In Brooke the Court of Appeal noted the Parole Board performed a judicial role that required greater independence from the Executive. Making this decision, the Court argued that the Parole Board had changed its function over 40 years — evolving from an advisory board that simply offered advice to ministers to a judicial body making decisions. The latter requiring greater separation from the executive. The Court of Appeal said: “The cause of the problem has been the change of function of the Parole Board from that of a body advising the Secretary of State in relation to an executive discretion to release prisoners whose penal sentences were part served to that of a judicial body assessing whether continued deprivation of a prisoner’s liberty is justified because of the risk that he will re-offend if released. The recognition of the difference between these two functions has been gradual both in this jurisdiction and at Strasbourg and there is still uncertainty as to which role the Parole Board is performing in the case of a diminishing number of prisoners sentenced under previous regimes’.

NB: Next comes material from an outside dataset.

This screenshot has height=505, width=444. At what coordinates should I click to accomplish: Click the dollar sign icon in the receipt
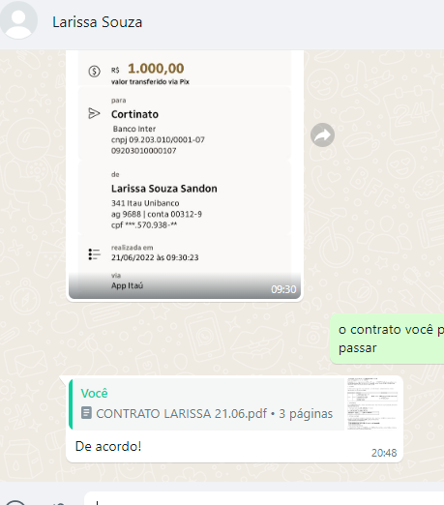(x=94, y=71)
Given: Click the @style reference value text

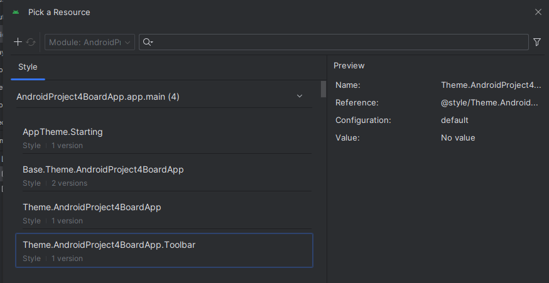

This process reflects a move whereby elected representatives have seen it more palatable not to be involved in sentencing decisions. This has been accompanied by legal judgement, for example, in Stafford v United Kingdom ((2002) it was held incompatible with the ECHR for the Home Secretary to set tariffs for those serving a life sentence. Following this the House of Lords in R (Anderson) v SoS for the Home Dept (2002) – involving the sentencing of a man convicted for double murder – held that the Home Secretary’s role in setting tariffs for those convicted of a life sentence was incompatible with Article 6 of the ECHR (right to a fair trial). As the then Home Secretary David Blunkett noted ‘When parliament took its decision to abolish the death penalty for murder, it was on the basis that it was replaced by this principle of parliamentary accountability, which I am determined to maintain. This is fundamental to confidence in the criminal justice system and our democracy.’
Following due process and limiting arbitrary power are hallmarks of a free society — yet to preserve them the public must have confidence in the system. The Brexit vote revealed what happens when some believe the system no longer works for them. Following the Worboys case, it is time to ask if the right balance has been struck in limiting the ‘safety valve’ of ministerial involvement in parole decisions. Indeed, were we even aware that the HRA and ECtHR were curtailing democratic accountability so dramatically is this way?
The Prime Minister has announced a review (hopefully to be conducted by more than just experts from the judiciary and the legal profession) of how the Parole Board operates, including informing victims of impending decisions. As far as this goes this is welcome. Indeed more transparency was called for by the Board’s Chairman last year. We should ask, however, whether the review should also include the role of elected ministers – and whether the scales have slipped too far the other way. The ECtHR’s overruling of Parliament on prisoner voting shows how the public’s voice can be overridden. Politicians beware – the public’s confidence, once lost, is not easily returned.